++++ Exercise materials

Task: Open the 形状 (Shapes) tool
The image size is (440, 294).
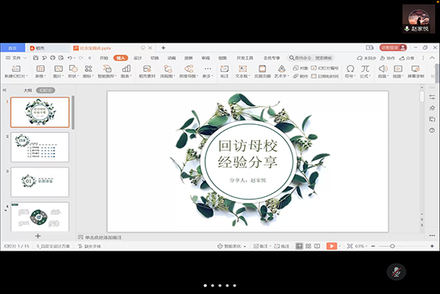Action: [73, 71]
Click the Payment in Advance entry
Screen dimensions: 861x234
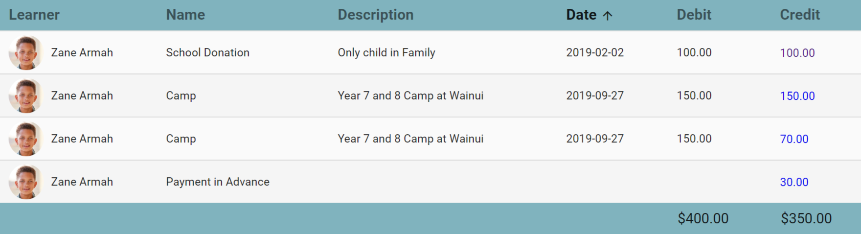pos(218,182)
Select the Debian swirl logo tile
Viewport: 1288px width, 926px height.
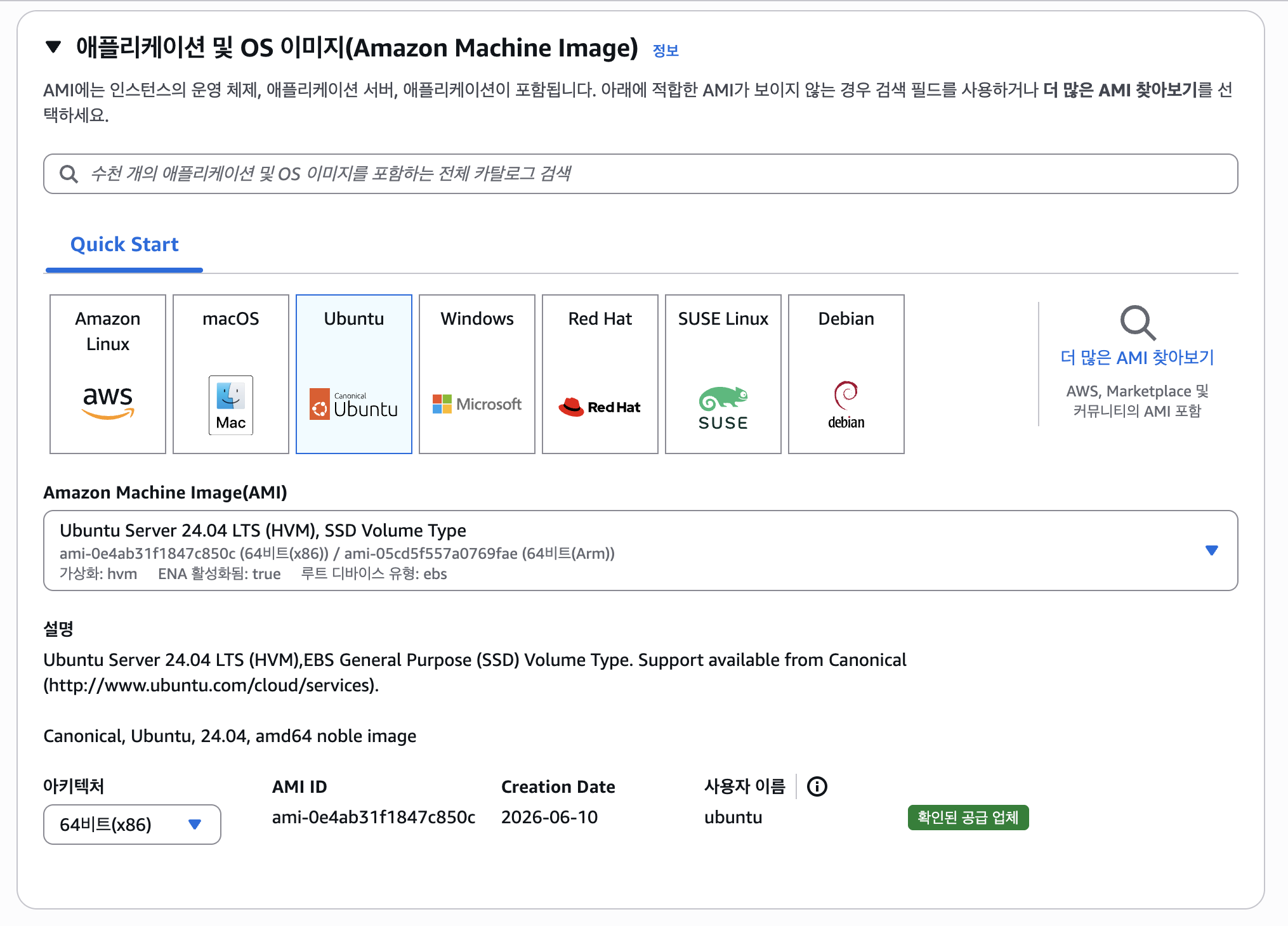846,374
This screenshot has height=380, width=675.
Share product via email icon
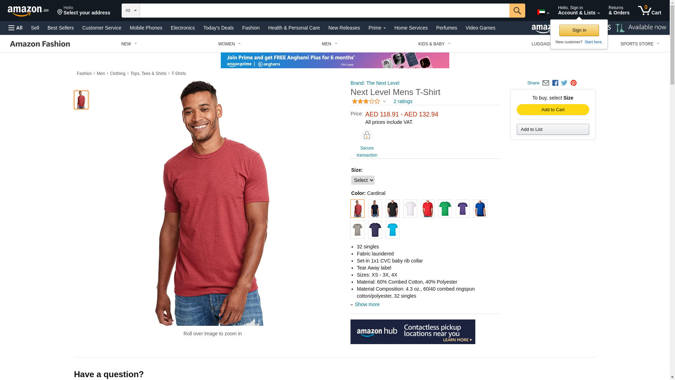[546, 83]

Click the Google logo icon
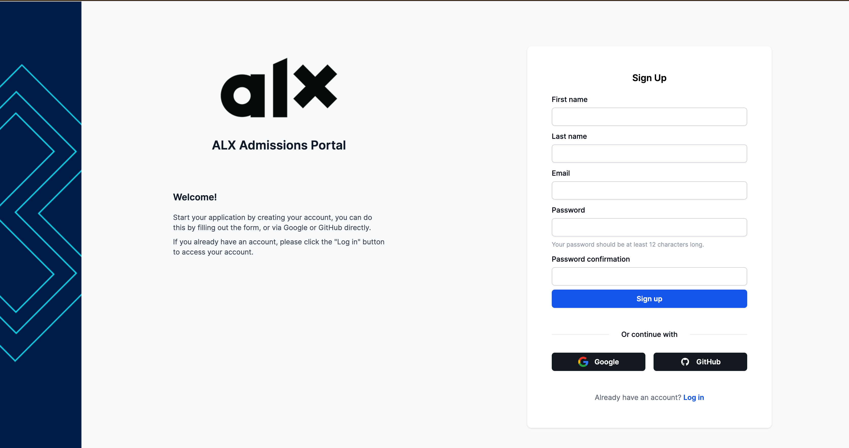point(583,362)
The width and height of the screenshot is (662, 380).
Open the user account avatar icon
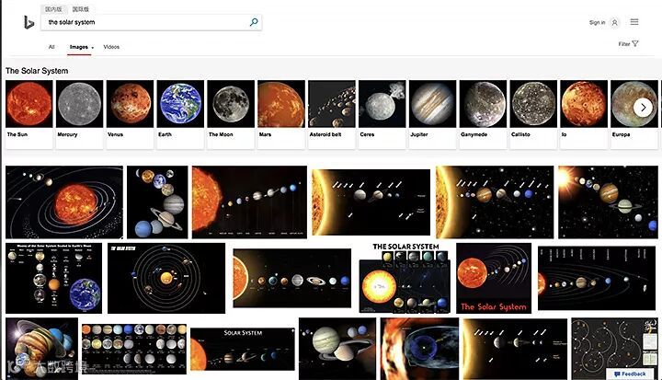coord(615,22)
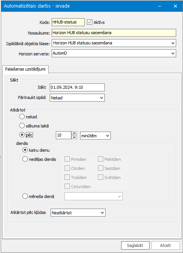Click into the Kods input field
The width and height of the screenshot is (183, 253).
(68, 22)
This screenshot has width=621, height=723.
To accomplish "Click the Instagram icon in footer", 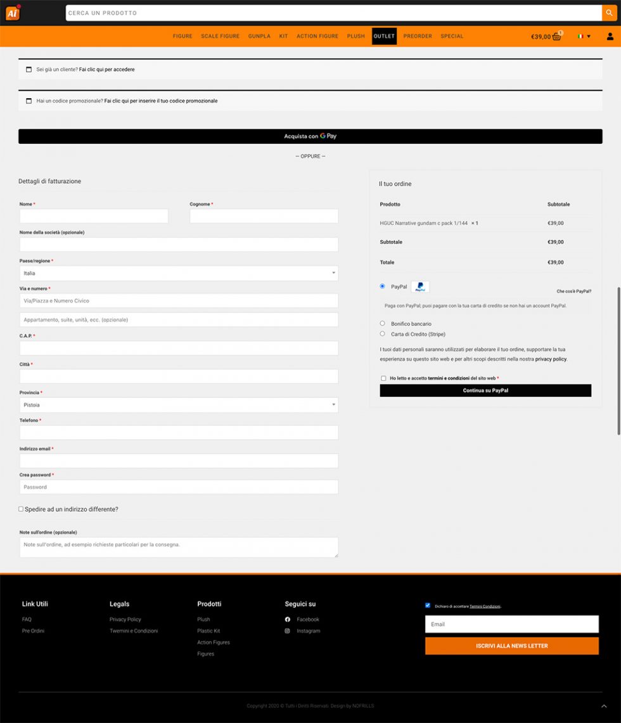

++++++++

Your goal: The response should be the lines from the one containing "This screenshot has width=621, height=723." through the final line of the records, reproduced exactly and with every picture left out.

Written response:
This screenshot has width=621, height=723.
To accomplish "Click the Instagram icon in footer", 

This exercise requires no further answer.